SourceFiles.org - Use the Source, Luke
Home | Register | News | Forums | Guide | MyLinks | Bookmark

Related Sites

Latest News
  General News
  Reviews
  Press Releases
  Software
  Hardware
  Security
  Tutorials
  Off Topic


Back to files

ccextractor, v0.01

Author: cfsmp3@gmail.com . Most credit goes to other people, though: McPoodle (author of the original SCC_RIP), Neuron2, and others (see source code).

License

GPL 2.0.

Description

ccextractor is mostly a mildly optimized C port of McPoodle's excellent but painfully slow Perl script SCC_RIP. It lets you rip the raw closed captions (read: subtitles) data from a number of sources, such as DVD or replay TV.

As an added bonus compared to the original SCC_RIP, ccextractor can extract subtitles from the HDTV transport streams that are becoming more common.

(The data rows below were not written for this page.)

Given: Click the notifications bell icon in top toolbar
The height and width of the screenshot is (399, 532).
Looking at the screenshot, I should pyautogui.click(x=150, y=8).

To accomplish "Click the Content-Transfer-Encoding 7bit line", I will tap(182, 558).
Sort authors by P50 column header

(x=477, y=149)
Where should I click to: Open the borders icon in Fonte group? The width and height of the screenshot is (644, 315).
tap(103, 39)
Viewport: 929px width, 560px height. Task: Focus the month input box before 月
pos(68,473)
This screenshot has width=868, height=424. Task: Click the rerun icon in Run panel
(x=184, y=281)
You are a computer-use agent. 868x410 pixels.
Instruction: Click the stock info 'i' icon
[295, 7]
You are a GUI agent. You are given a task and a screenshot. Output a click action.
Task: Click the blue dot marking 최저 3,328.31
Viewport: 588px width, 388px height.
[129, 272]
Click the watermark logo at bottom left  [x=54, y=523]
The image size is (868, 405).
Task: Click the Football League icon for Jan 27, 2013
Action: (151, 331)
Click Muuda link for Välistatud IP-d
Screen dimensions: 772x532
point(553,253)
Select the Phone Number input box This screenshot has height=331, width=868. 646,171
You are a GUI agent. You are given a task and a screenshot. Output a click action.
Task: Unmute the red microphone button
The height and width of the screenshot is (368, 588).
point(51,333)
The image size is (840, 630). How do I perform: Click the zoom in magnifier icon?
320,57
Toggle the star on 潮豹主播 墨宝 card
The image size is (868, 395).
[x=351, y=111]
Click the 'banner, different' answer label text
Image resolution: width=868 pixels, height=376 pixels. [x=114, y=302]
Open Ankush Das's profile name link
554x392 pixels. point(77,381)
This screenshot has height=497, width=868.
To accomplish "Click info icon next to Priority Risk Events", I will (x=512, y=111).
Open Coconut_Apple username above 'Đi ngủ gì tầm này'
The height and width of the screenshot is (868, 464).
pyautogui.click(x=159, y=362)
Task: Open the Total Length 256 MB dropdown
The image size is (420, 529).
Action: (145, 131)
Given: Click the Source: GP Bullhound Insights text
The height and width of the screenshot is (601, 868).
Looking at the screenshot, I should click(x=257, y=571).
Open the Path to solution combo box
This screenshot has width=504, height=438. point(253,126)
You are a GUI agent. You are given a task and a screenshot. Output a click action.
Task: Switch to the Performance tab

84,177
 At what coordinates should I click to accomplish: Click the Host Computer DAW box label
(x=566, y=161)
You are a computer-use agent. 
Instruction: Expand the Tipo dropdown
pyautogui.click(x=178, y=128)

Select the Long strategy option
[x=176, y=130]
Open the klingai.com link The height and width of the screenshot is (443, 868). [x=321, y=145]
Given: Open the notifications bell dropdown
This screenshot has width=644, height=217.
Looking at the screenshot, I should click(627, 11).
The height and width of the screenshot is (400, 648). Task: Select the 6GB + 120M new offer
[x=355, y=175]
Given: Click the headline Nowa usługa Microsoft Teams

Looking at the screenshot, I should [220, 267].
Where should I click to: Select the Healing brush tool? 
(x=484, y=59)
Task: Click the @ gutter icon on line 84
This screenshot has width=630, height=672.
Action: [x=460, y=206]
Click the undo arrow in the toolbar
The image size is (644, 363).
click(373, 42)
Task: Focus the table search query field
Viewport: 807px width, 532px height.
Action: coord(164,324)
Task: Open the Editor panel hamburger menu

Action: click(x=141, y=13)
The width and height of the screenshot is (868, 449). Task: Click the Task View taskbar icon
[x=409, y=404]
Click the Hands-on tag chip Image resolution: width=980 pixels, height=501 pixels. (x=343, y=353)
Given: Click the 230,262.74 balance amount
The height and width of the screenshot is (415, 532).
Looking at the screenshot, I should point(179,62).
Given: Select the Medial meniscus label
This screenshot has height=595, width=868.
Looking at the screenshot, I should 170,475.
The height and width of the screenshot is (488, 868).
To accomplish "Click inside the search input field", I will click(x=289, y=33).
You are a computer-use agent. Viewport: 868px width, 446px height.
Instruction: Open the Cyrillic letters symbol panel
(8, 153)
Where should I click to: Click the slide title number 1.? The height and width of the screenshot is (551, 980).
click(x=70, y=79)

At this point ccextractor extracts the line 21 captions (which must legally be present for a number of years until the transition to digital is complete). Note that in most .ts you can find, there will be subtitle data for both analog (EIA-608) decoders and digital (EIA-708). AFAIK there are not freely available EIA-708 rippers.

Anyway, since line 21 captions will be available for some time, we have time to build a decent 708 ripper.

Basic Usage

For details on CC, please go to McPoodle's page:

http://www.geocities.com/mcpoodle43/SCC_TOOLS/DOCS/SCC_TOOLS.HTML

You will need his tools to use ccextrator's output.

The basic idea is that you get the raw closed caption dump from ccextractor. Then you need other tools (which vary depending on what you want to do) to continue processing.

To get a transcript from a .ts file in .srt (I assume this will be the most common use) do this:

ccextractor -12 input_file

-12 means "extract both subtitle tracks" (actually technical names are fields but tracks is easier to understand). 1 is almost always English. 2 is Spanish in HBO (at least in the few samples I've seen) but could be anything. Just extract both of them and check.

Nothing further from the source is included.